Große Verantwortung zu übernehmen, hat Wifo-Chef Christoph Badelt auch eindringlich von den Sozialpartnern eingemahnt, wenn ab Juli das geplante Kurzarbeitsmodell 5 weg von allgemeinen Lösungen oder Branchenmodellen hin zu Einzelfallentscheidungen geht. Könnte auf die nicht eine kaum zu bewältigende Antragsflut zurauschen?
Im Juli wird die Lage eine völlig andere sein als jetzt. Wenn Gastronomie und Hotellerie nachhaltig geöffnet sind, wird es viele Fälle nicht mehr geben. Wir arbeiten noch an jener Lösung mit den Sozialpartnern, die etwa der Stadthotellerie hilft oder der Großveranstaltungsbranche und der Luftfahrt. Idealerweise legen wir das Konzept im Mai vor, um Planungssicherheit zu geben. Die Frist zur Antragstellung wird wieder ausreichend bemessen sein. Grundsätzlich erwarte ich nicht zuletzt wegen der gut gelungenen Sicherung der Einkommen einen starken Aufschwung.
Haben Sie manchmal Angst vor einer vierten Infektionswelle?
Ausschließen kann es niemand, deshalb hoffe ich wirklich sehr auf die Impfungen, die das verhindern können. Denn das hätte natürlich Folgen für den Arbeitsmarkt. Wir müssen alles tun, damit das nicht passiert.
"Das Schlimmste ist, wenn wir in den Aufschwung kommen und bei hoher Arbeitslosigkeit gleichzeitig gravierenden Fachkräftemangel haben.“ Erkennen Sie das Zitat? Es ist von Ihnen. Nur, haben wir dieses Problem nicht längst?
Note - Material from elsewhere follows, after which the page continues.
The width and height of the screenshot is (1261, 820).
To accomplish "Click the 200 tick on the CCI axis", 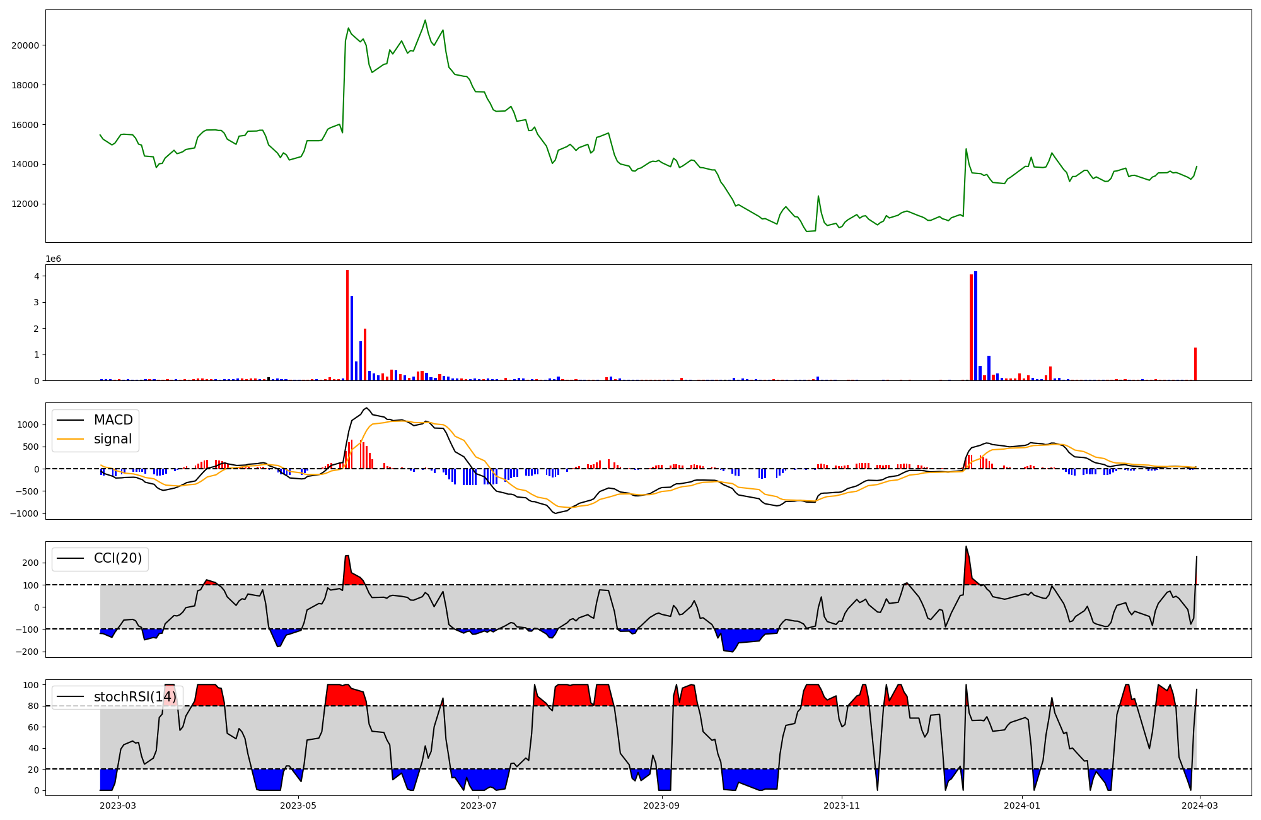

Das ist das große Ziel, die Zweiteilung zu verhindern. Wir richten alle Maßnahmen danach aus und setzen Schwerpunkte da, wo Mangel herrscht. Leider passiert so eine Zweiteilung nach Rezessionen immer wieder. Durch den Strukturwandel sind wir noch mehr als nach der Finanzkrise gefordert, dem entgegenzuwirken.
Weil die Digitalisierung so beschleunigt worden ist?
Das spielt eine Rolle, aber wir haben auch eine etwas andere Demografie. Die geburtenstarken Jahrgänge werden bald in Pension gehen.
Wie gefällt Ihnen die Idee von Ökonom Gabriel Felbermayr, Ende des Sommers einen Kassasturz bezüglich aller Hilfen zu machen und entstandene Ungerechtigkeiten finanziell auszugleichen?
Da spricht nichts dagegen. Ich finde seine Vorschläge in der Regel gut.
Was glauben Sie, wie werden wir in zehn Jahren arbeiten?
Wir werden vielleicht nicht mehr so oft im Büro sein. Es wird viel flexiblere Formen von Arbeit geben. Ich erwarte aber nicht, dass wir ganz andere Arbeitsformen finden.
Jetzt wäre in Wien gerade die Zeit des Marathons gewesen. Hätten Sie - als passionierter Sportler - noch mitlaufen können?
Ich bin vom Vorjahr noch angemeldet. Der Marathon soll im Herbst stattfinden, aber ob ich mitlaufen kann, weiß ich nicht. Ich hoffe es. Ich habe einfach zu wenig Zeit zum Trainieren.